## Posts

## Comments

**crabman**on Novum Organum: Preface · 2019-09-21T14:00:03.737Z · score: 1 (1 votes) · LW · GW

retain ·the evidence of· the senses subject to certain constraints If you are led •by the evidence of your senses What does Francis mean by "senses" here?

The passage that says it's madness to do intellectual work without tools, I am not sure if I understand what those tools are. I guess they are something like principles of empiricism and rationality. If Francis looked at the state of science in different time points between the time he wrote the book and now, would he say that scientists mostly used the tools? Because it seems science is in an ok shape now.

I think the book's title "The new organon" is bailey, and the passage about not wanting rivalry with ancient philosophers is motte.

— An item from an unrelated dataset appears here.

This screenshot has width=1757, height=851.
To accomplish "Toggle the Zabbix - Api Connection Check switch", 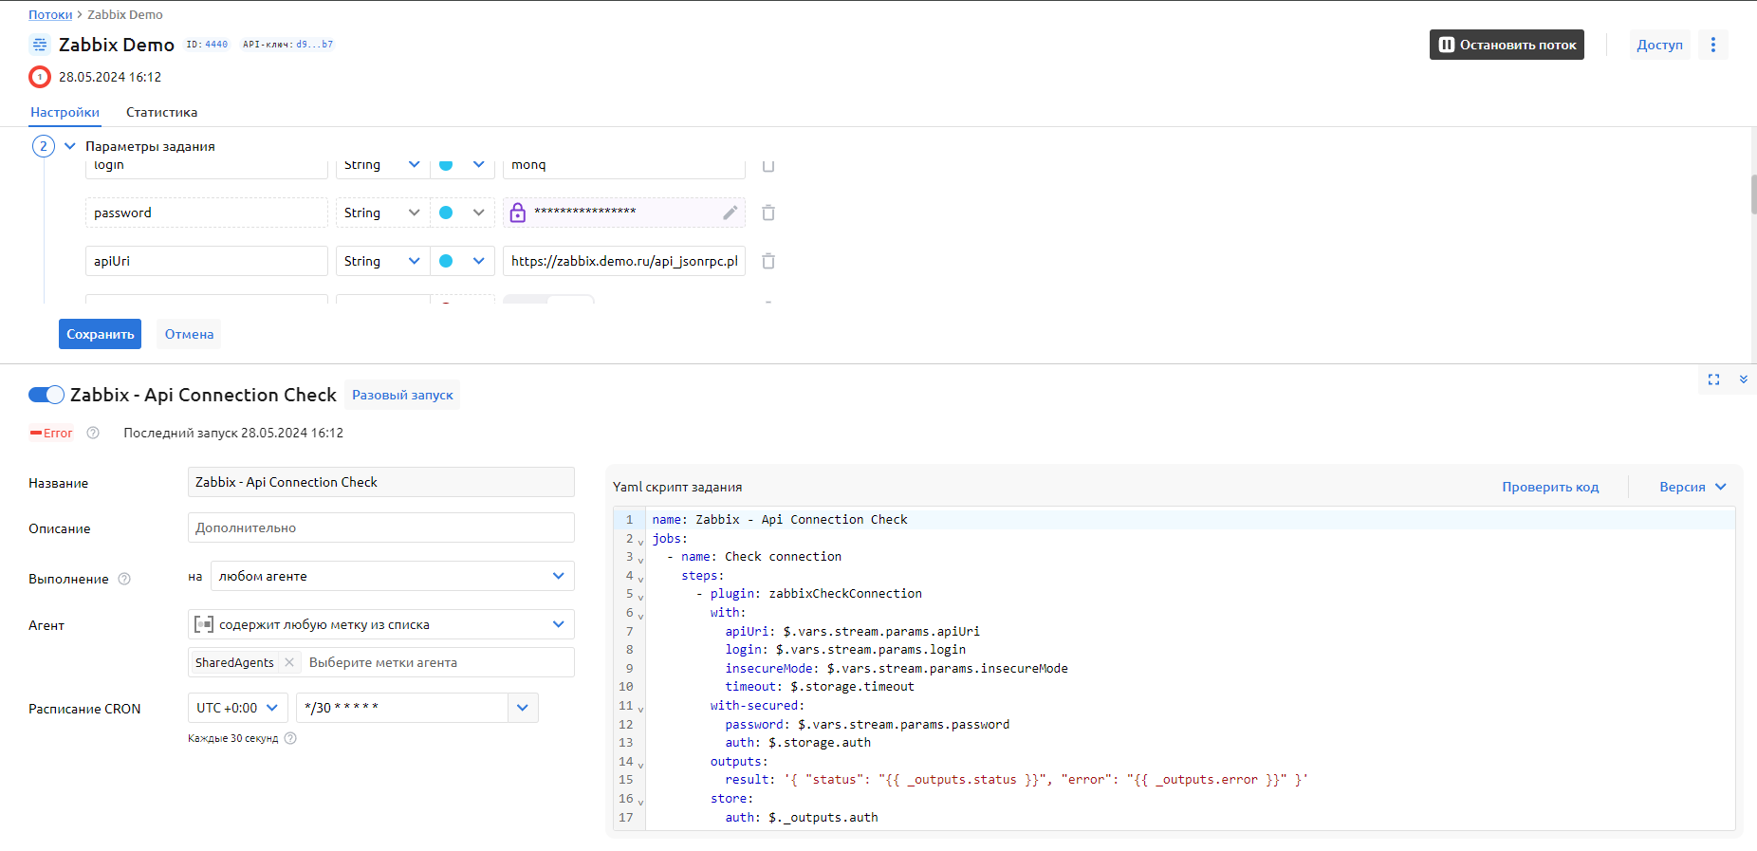I will (46, 395).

**crabman**on crabman's Shortform · 2019-09-15T19:25:15.701Z · score: 1 (1 votes) · LW · GW

Many biohacking guides suggest using melatonin. Does liquid melatonin spoil under high temperature if put in tea (95 degree Celcius)?

More general question: how do I even find answers to questions like this one?

**crabman**on crabman's Shortform · 2019-09-14T12:30:37.731Z · score: 15 (4 votes) · LW · GW

A competition on solving math problems via AI is coming. https://imo-grand-challenge.github.io/

- The problems are from the International math olympiad (IMO)
- They want to formalize all the problems in Lean (theorem prover) language. They haven't figured out how to do that, e.g. how to formalize problems of form "determine the set of objects satisfying the given property", as can be seen in https://github.com/IMO-grand-challenge/formal-encoding/blob/master/design/determine.lean
- A contestant must submit a computer program that will take a problem's description as input and output a solution and its proof in Lean.

I would guess that this is partly a way to promote Lean. I think it would be interesting to pose questions about this on metaculus.

**crabman**on Free-to-Play Games: Three Key Trade-Offs · 2019-09-10T18:25:40.272Z · score: 3 (3 votes) · LW · GW

Where does Eternal, a game you seem to like, lie in the space of these tradeoffs?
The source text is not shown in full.